# JOB
Reproduce the listing from its first line through the line containing "The image size is (1280, 800). pos(278,477)", substituting "clip icon" for "paperclip icon" and changing nothing else. Give only those lines.

[Data listing]
..............................

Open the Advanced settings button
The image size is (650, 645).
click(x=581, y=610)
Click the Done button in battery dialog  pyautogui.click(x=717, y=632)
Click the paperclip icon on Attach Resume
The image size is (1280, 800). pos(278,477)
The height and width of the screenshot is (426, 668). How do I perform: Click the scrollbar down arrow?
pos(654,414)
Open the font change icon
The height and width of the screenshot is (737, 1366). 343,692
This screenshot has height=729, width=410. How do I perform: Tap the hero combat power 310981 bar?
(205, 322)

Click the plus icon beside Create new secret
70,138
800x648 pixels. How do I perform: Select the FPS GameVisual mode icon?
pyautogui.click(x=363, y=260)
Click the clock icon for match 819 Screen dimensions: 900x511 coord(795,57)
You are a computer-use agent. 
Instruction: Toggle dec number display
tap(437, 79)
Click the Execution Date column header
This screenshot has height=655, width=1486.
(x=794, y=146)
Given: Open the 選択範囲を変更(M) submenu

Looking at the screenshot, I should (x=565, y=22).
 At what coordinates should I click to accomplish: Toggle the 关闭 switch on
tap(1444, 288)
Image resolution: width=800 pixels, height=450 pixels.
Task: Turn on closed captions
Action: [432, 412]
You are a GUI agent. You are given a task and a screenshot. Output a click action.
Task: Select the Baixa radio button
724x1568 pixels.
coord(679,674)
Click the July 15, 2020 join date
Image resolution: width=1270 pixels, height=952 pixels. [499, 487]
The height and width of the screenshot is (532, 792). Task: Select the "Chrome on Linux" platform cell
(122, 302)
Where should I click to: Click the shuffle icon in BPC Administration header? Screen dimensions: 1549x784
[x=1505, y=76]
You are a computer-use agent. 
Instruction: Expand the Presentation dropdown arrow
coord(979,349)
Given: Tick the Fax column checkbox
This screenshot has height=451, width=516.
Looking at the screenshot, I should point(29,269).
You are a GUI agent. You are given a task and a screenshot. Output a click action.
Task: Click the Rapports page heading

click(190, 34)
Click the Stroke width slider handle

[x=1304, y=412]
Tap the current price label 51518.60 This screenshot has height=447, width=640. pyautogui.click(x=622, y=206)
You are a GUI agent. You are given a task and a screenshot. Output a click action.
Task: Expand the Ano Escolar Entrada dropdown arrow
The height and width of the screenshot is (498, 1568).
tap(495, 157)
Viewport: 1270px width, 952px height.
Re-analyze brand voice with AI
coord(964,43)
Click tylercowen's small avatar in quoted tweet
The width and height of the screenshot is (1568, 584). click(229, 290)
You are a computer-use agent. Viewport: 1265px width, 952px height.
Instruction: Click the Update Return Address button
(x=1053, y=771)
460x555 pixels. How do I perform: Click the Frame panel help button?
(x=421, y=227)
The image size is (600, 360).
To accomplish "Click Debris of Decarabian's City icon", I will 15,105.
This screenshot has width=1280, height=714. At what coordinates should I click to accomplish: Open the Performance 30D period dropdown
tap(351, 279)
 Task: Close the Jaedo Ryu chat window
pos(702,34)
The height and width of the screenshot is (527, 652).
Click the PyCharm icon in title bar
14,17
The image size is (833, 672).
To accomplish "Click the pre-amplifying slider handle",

..............................

# WORKED SOLUTION
Open the Advanced settings button
The image size is (650, 645).
click(x=581, y=610)
Click the Done button in battery dialog  pyautogui.click(x=717, y=632)
Click the clip icon on Attach Resume
The image size is (1280, 800). pos(278,477)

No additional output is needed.